Task to complete
Without changing a word, return the listing below, minus its images.
----- Records to process -----
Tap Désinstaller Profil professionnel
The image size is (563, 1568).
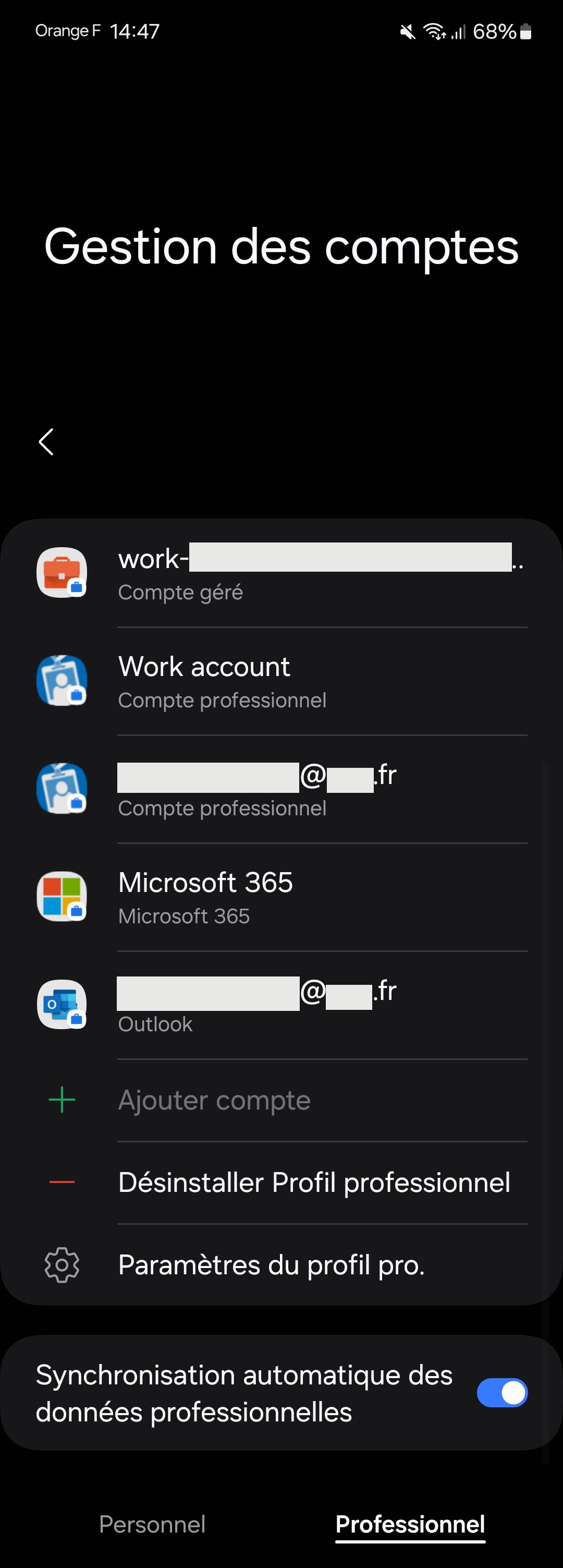pos(314,1183)
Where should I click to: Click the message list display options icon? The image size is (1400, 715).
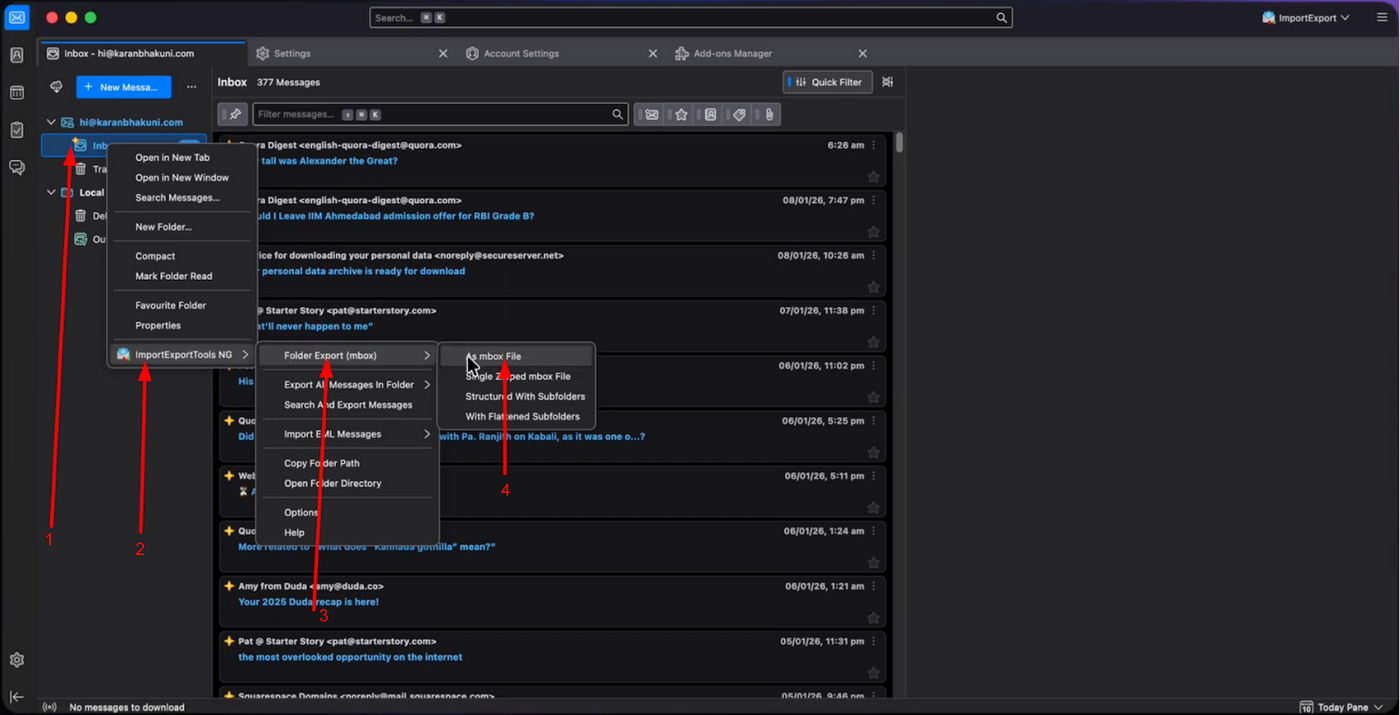pyautogui.click(x=887, y=82)
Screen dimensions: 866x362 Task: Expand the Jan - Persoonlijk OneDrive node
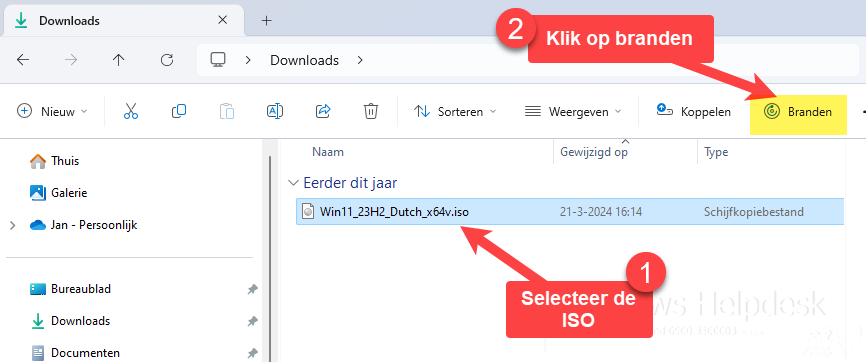click(13, 225)
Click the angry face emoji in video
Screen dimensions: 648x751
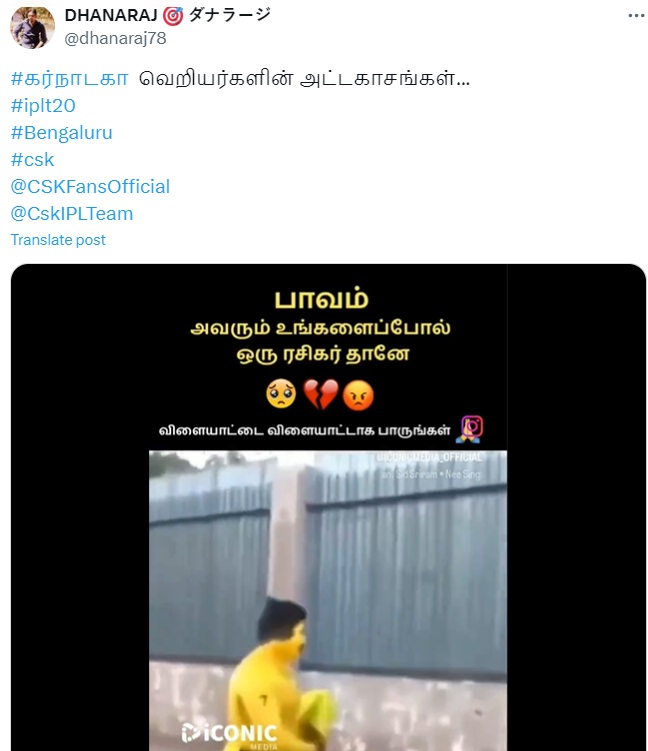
-----
Task response
Tap Désinstaller Profil professionnel
The image size is (563, 1568).
pos(314,1183)
Where should I click to: Click the message list display options icon? The image size is (1400, 715).
pyautogui.click(x=887, y=82)
Screen dimensions: 866x362 Task: Expand the Jan - Persoonlijk OneDrive node
click(13, 225)
Click the angry face emoji in video
Screen dimensions: 648x751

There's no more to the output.